Dataset items:
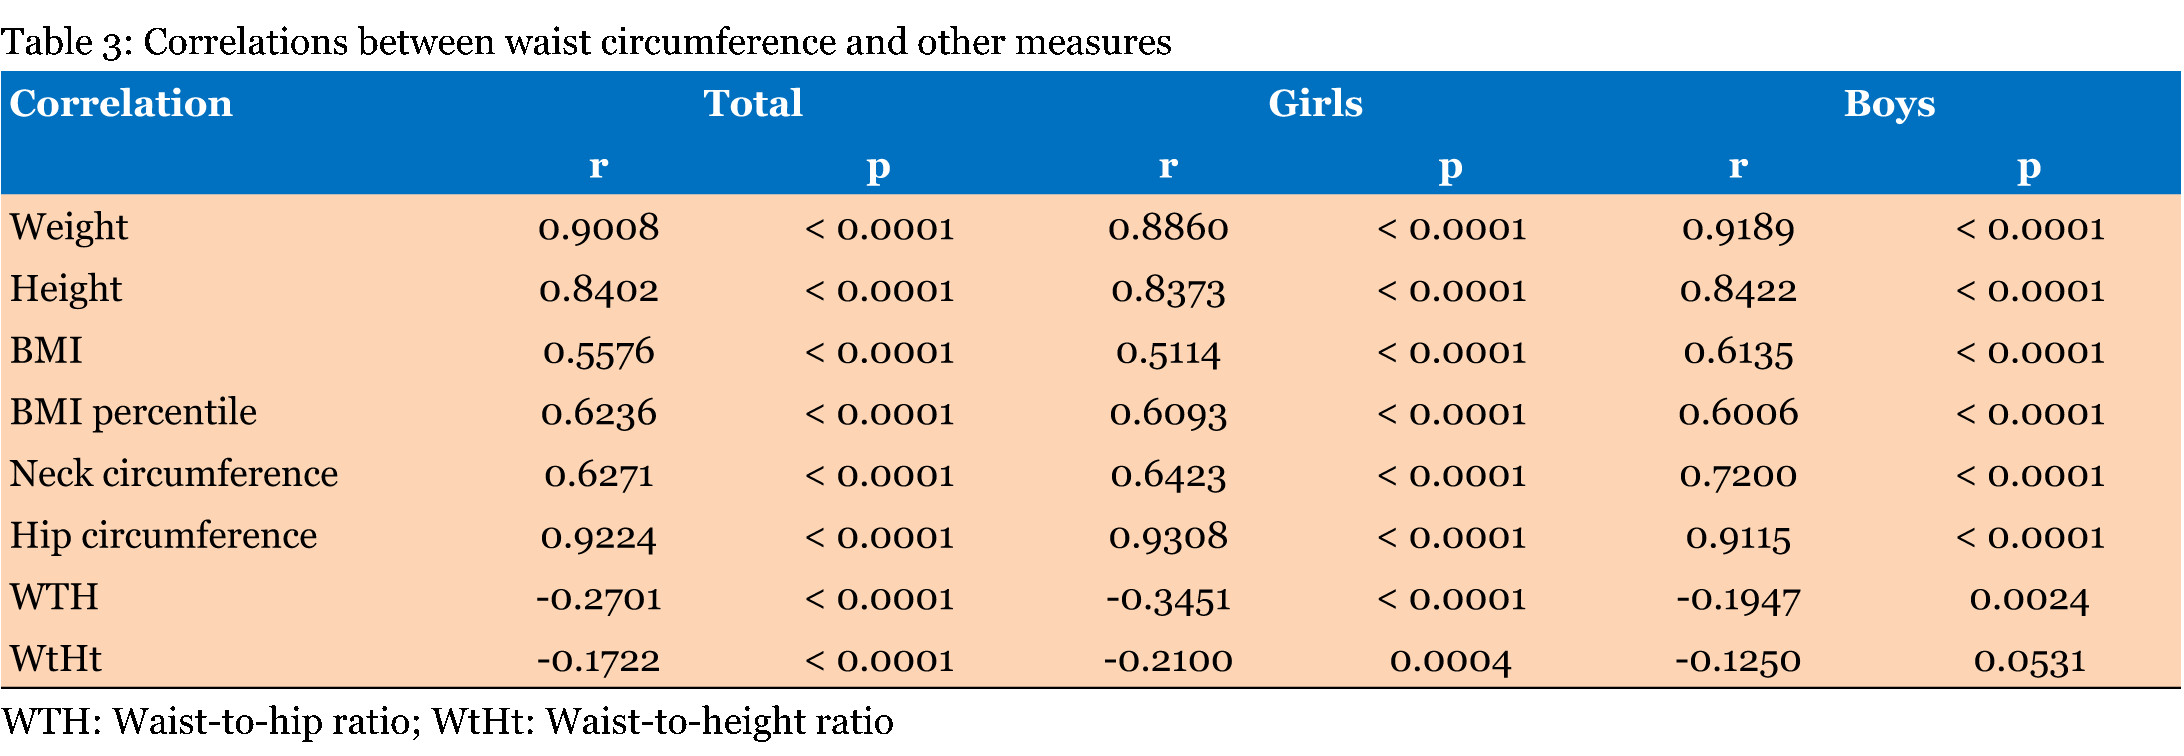Click the Boys column header

(1889, 104)
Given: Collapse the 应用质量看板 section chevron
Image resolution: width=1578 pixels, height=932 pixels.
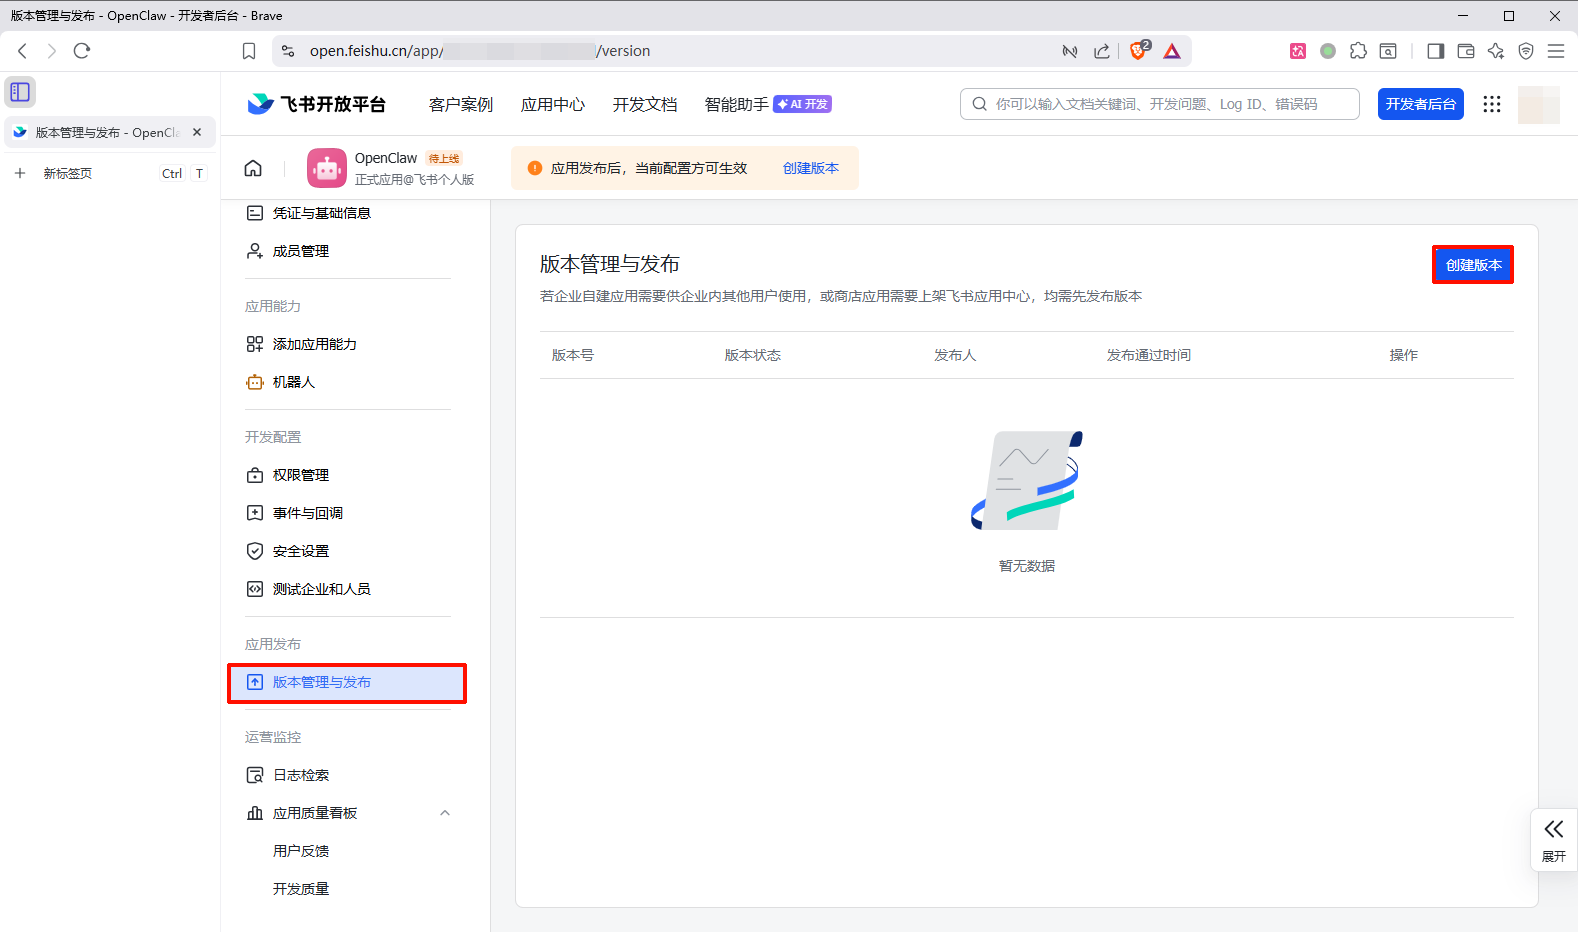Looking at the screenshot, I should coord(445,813).
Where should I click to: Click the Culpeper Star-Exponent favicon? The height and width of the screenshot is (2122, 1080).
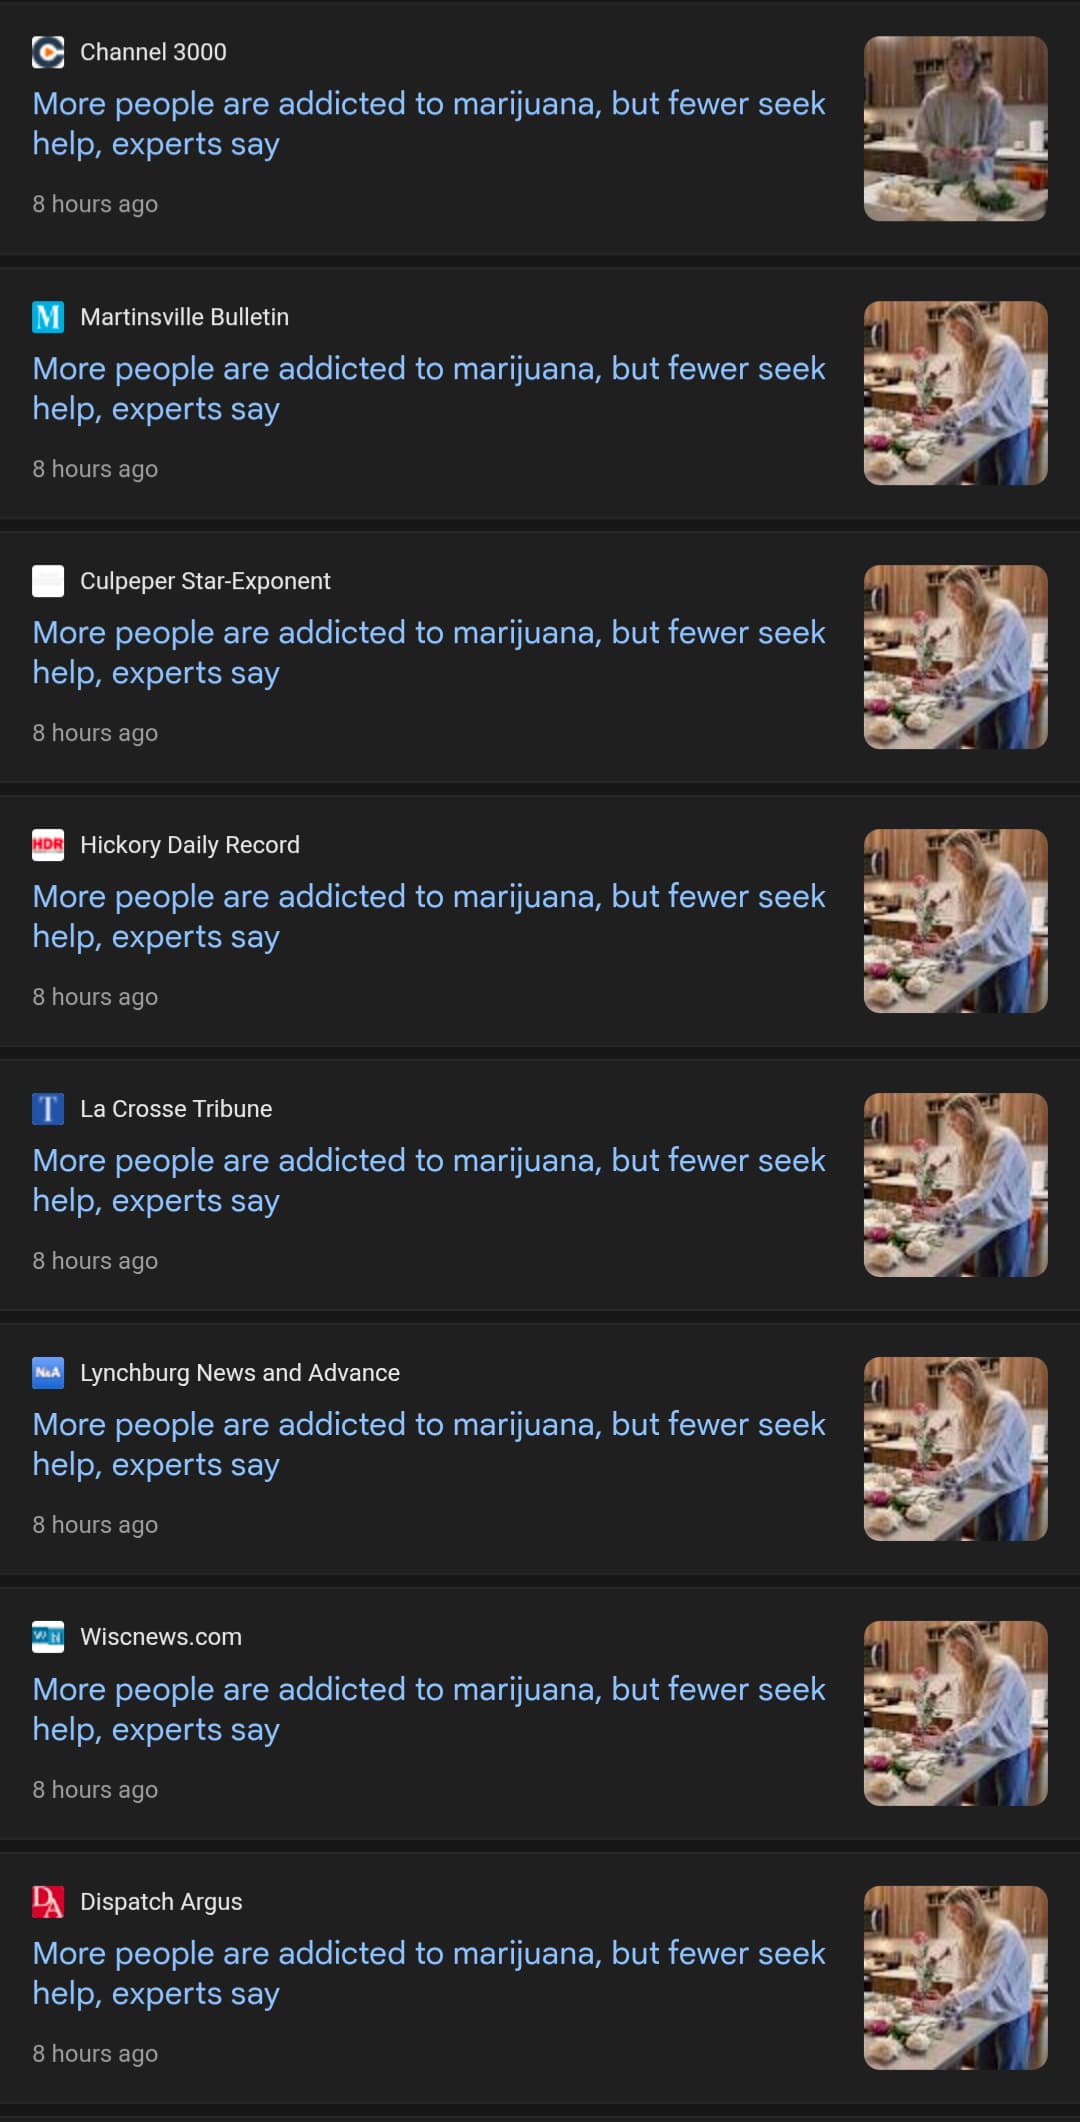pyautogui.click(x=48, y=581)
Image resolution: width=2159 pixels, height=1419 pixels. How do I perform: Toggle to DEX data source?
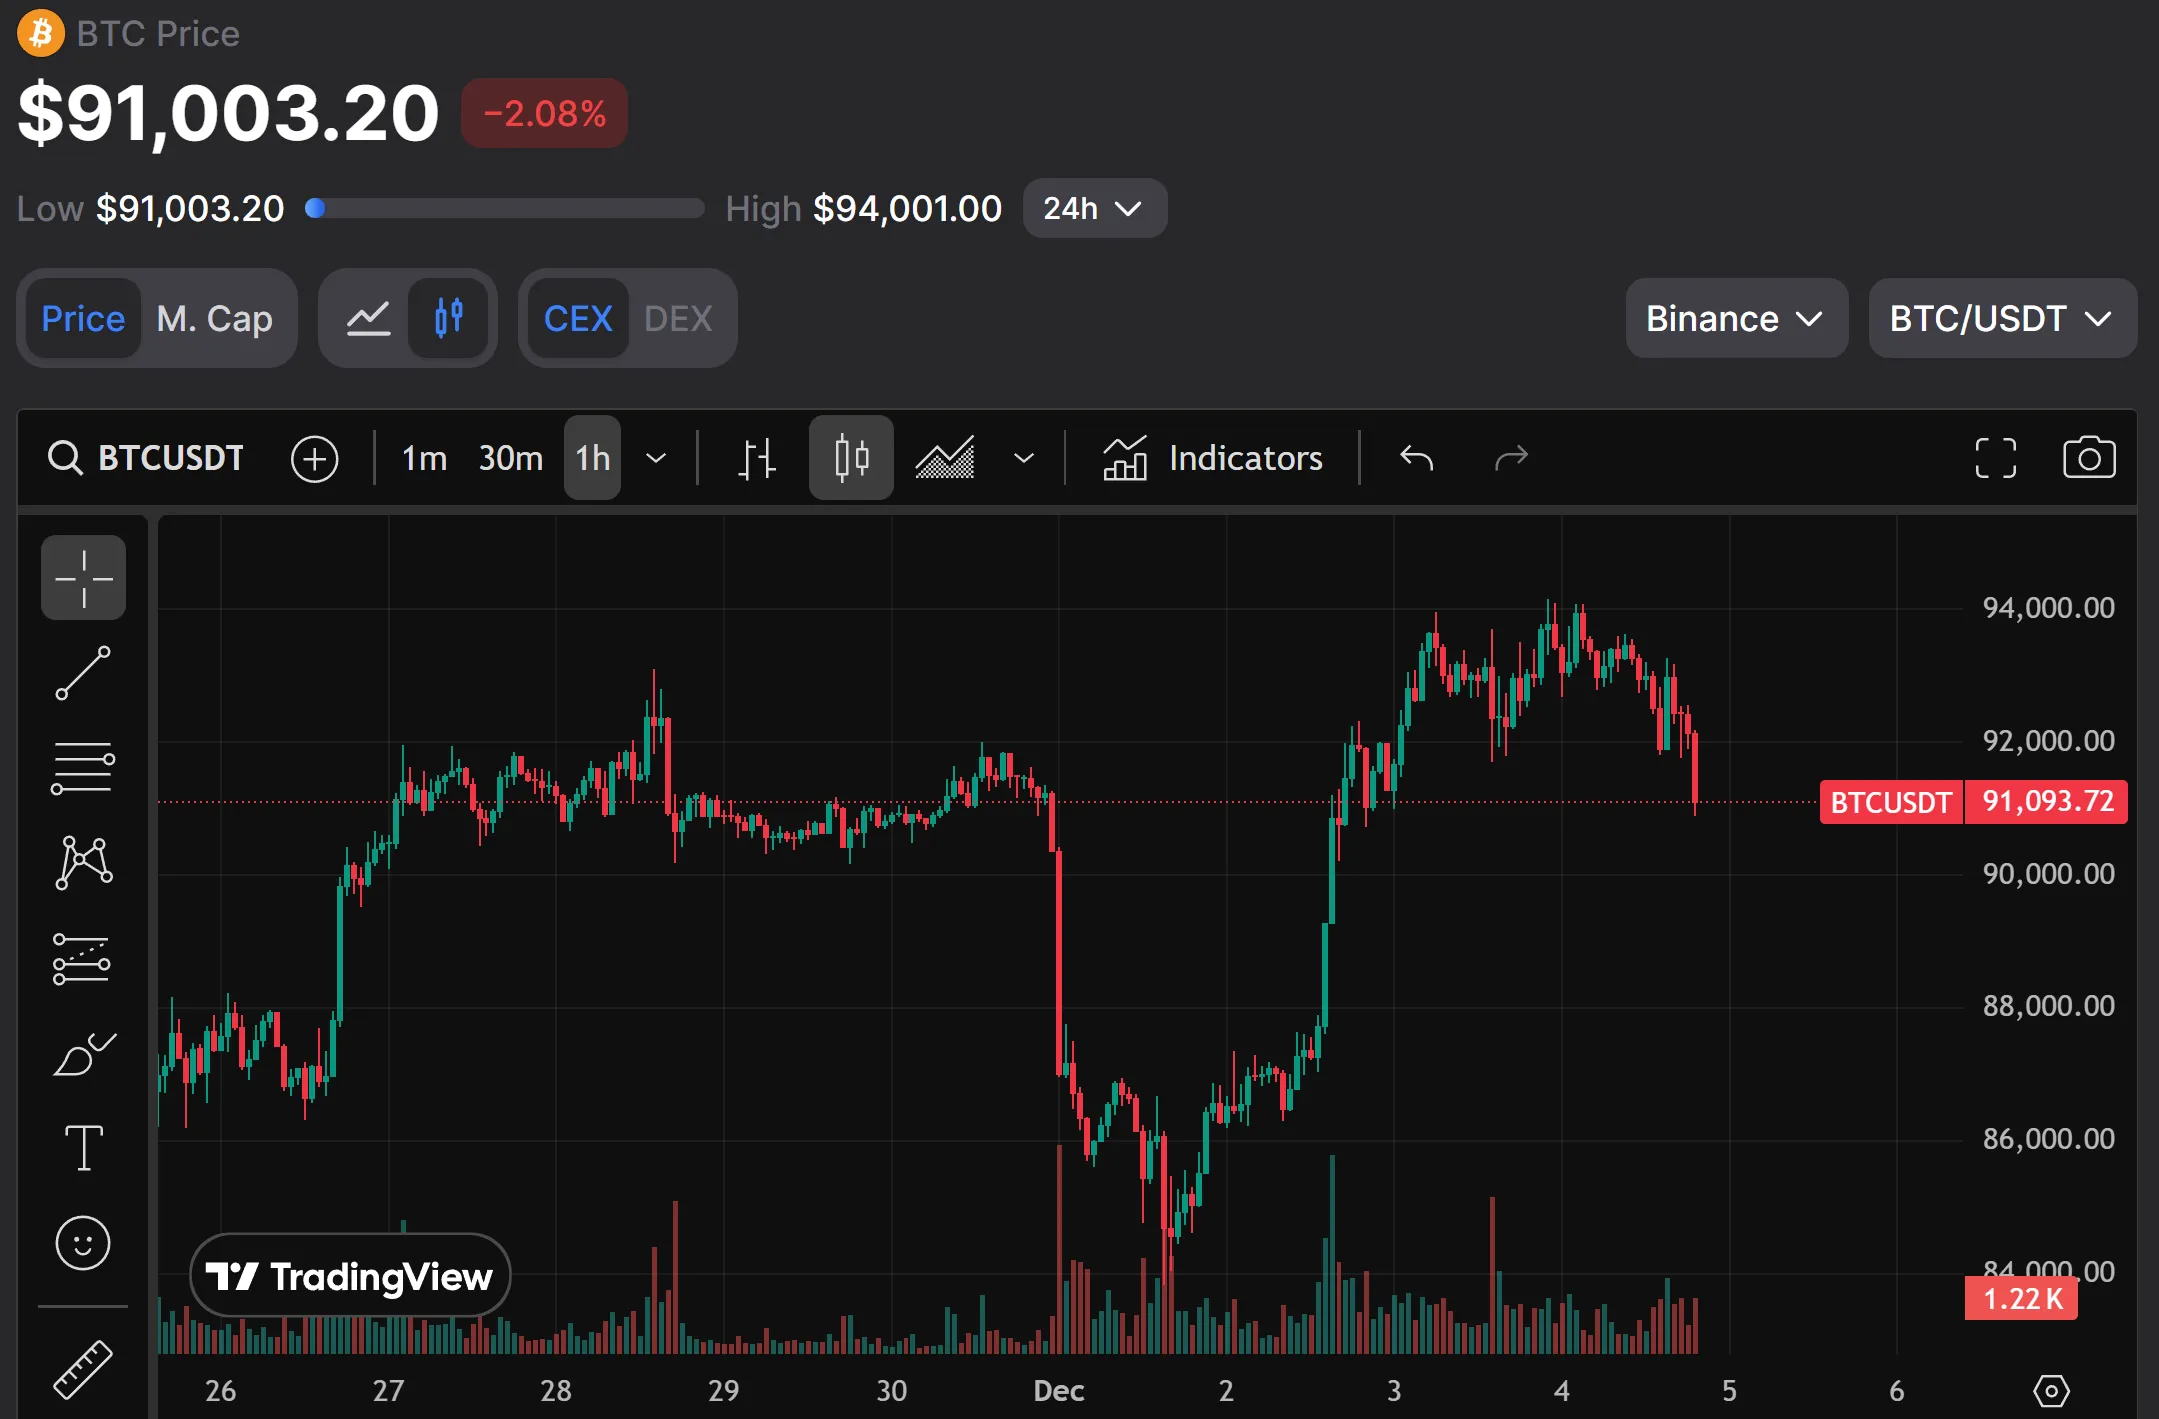click(x=678, y=319)
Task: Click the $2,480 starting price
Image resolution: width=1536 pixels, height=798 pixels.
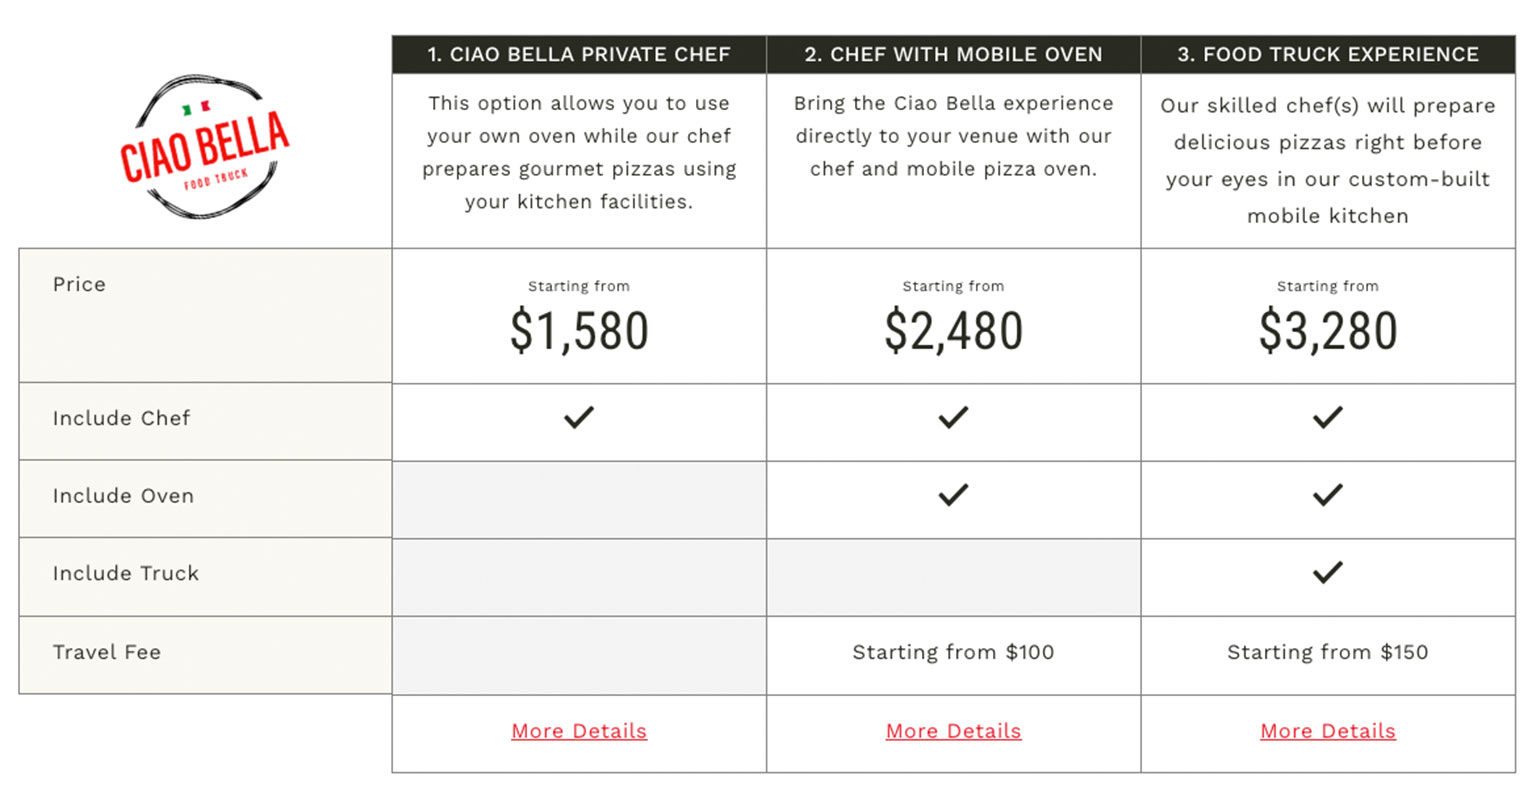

Work instruction:
Go to the line that contains "Where should I" and copy exactly from there through the last line of the records above, both included. Omit pictures.

The answer:
Where should I click to: Click the Culpeper Star-Exponent favicon? The height and width of the screenshot is (2122, 1080).
pyautogui.click(x=48, y=581)
Image resolution: width=2159 pixels, height=1419 pixels. How do I perform: Toggle to DEX data source?
click(x=678, y=319)
Task: Click the $2,480 starting price
Image resolution: width=1536 pixels, height=798 pixels.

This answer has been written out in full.